▶ _EXERCISE MATERIALS_:
_____

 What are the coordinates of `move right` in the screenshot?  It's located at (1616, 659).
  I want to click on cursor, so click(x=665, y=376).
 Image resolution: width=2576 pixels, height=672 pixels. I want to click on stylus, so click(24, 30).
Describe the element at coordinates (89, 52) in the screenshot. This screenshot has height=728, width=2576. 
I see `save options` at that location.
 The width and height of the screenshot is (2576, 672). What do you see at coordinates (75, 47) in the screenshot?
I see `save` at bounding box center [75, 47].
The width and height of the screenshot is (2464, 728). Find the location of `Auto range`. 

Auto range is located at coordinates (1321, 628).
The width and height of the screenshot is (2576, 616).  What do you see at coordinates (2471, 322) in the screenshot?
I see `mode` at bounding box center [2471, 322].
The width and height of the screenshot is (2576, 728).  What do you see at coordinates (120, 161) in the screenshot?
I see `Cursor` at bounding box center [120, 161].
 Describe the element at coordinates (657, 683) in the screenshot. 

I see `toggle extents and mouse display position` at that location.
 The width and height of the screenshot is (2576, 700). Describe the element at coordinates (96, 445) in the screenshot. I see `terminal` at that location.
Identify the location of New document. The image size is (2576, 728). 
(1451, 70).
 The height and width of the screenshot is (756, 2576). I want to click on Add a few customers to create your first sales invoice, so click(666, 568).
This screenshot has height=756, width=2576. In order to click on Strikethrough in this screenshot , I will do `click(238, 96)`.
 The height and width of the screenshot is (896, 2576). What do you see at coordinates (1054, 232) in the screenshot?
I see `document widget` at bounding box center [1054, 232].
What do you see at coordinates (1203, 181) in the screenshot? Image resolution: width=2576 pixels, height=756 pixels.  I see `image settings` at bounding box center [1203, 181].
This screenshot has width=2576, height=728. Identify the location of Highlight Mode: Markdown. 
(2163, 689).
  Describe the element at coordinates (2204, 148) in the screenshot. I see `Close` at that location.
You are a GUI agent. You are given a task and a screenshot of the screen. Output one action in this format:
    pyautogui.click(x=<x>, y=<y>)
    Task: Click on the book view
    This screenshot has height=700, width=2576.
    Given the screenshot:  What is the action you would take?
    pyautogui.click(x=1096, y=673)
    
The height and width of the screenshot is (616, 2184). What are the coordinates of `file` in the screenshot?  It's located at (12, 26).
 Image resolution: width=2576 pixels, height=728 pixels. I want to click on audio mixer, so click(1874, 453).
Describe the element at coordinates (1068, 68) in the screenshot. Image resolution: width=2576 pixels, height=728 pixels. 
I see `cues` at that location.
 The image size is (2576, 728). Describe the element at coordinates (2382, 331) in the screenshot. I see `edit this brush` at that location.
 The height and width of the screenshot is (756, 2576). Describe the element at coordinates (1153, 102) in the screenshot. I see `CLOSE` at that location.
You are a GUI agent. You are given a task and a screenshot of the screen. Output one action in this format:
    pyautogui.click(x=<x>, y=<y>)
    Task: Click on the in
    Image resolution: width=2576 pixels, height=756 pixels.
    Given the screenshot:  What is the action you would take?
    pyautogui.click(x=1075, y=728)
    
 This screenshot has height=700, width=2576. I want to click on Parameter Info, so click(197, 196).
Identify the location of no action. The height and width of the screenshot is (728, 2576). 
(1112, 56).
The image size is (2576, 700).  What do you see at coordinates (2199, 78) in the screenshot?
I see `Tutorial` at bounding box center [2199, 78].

_____

▶ _WHAT IS NEEDED_:
Turn every line of the records above into an item in one numbered list, skipping any blank lines.

▶ _RESPONSE_:
1.  What are the coordinates of `move right` in the screenshot?  It's located at (1616, 659).
2.   I want to click on cursor, so click(x=665, y=376).
3.  Image resolution: width=2576 pixels, height=672 pixels. I want to click on stylus, so click(24, 30).
4. Describe the element at coordinates (89, 52) in the screenshot. This screenshot has height=728, width=2576. 
5. I see `save options` at that location.
6.  The width and height of the screenshot is (2576, 672). What do you see at coordinates (75, 47) in the screenshot?
7. I see `save` at bounding box center [75, 47].
8. The width and height of the screenshot is (2464, 728). Find the location of `Auto range`. 
9. Auto range is located at coordinates (1321, 628).
10. The width and height of the screenshot is (2576, 616).  What do you see at coordinates (2471, 322) in the screenshot?
11. I see `mode` at bounding box center [2471, 322].
12. The width and height of the screenshot is (2576, 728).  What do you see at coordinates (120, 161) in the screenshot?
13. I see `Cursor` at bounding box center [120, 161].
14.  Describe the element at coordinates (657, 683) in the screenshot. 
15. I see `toggle extents and mouse display position` at that location.
16.  The width and height of the screenshot is (2576, 700). Describe the element at coordinates (96, 445) in the screenshot. I see `terminal` at that location.
17. Identify the location of New document. The image size is (2576, 728). 
18. (1451, 70).
19.  The height and width of the screenshot is (756, 2576). I want to click on Add a few customers to create your first sales invoice, so click(666, 568).
20. This screenshot has height=756, width=2576. In order to click on Strikethrough in this screenshot , I will do `click(238, 96)`.
21.  The height and width of the screenshot is (896, 2576). What do you see at coordinates (1054, 232) in the screenshot?
22. I see `document widget` at bounding box center [1054, 232].
23. What do you see at coordinates (1203, 181) in the screenshot? Image resolution: width=2576 pixels, height=756 pixels.  I see `image settings` at bounding box center [1203, 181].
24. This screenshot has width=2576, height=728. Identify the location of Highlight Mode: Markdown. 
25. (2163, 689).
26.   Describe the element at coordinates (2204, 148) in the screenshot. I see `Close` at that location.
27. You are a GUI agent. You are given a task and a screenshot of the screen. Output one action in this format:
28.     pyautogui.click(x=<x>, y=<y>)
29.     Task: Click on the book view
30.     This screenshot has height=700, width=2576.
31.     Given the screenshot:  What is the action you would take?
32.     pyautogui.click(x=1096, y=673)
33. The height and width of the screenshot is (616, 2184). What are the coordinates of `file` in the screenshot?  It's located at (12, 26).
34.  Image resolution: width=2576 pixels, height=728 pixels. I want to click on audio mixer, so click(1874, 453).
35. Describe the element at coordinates (1068, 68) in the screenshot. Image resolution: width=2576 pixels, height=728 pixels. 
36. I see `cues` at that location.
37.  The image size is (2576, 728). Describe the element at coordinates (2382, 331) in the screenshot. I see `edit this brush` at that location.
38.  The height and width of the screenshot is (756, 2576). Describe the element at coordinates (1153, 102) in the screenshot. I see `CLOSE` at that location.
39. You are a GUI agent. You are given a task and a screenshot of the screen. Output one action in this format:
40.     pyautogui.click(x=<x>, y=<y>)
41.     Task: Click on the in
42.     Image resolution: width=2576 pixels, height=756 pixels.
43.     Given the screenshot:  What is the action you would take?
44.     pyautogui.click(x=1075, y=728)
45.  This screenshot has height=700, width=2576. I want to click on Parameter Info, so click(197, 196).
46. Identify the location of no action. The height and width of the screenshot is (728, 2576). 
47. (1112, 56).
48. The image size is (2576, 700).  What do you see at coordinates (2199, 78) in the screenshot?
49. I see `Tutorial` at bounding box center [2199, 78].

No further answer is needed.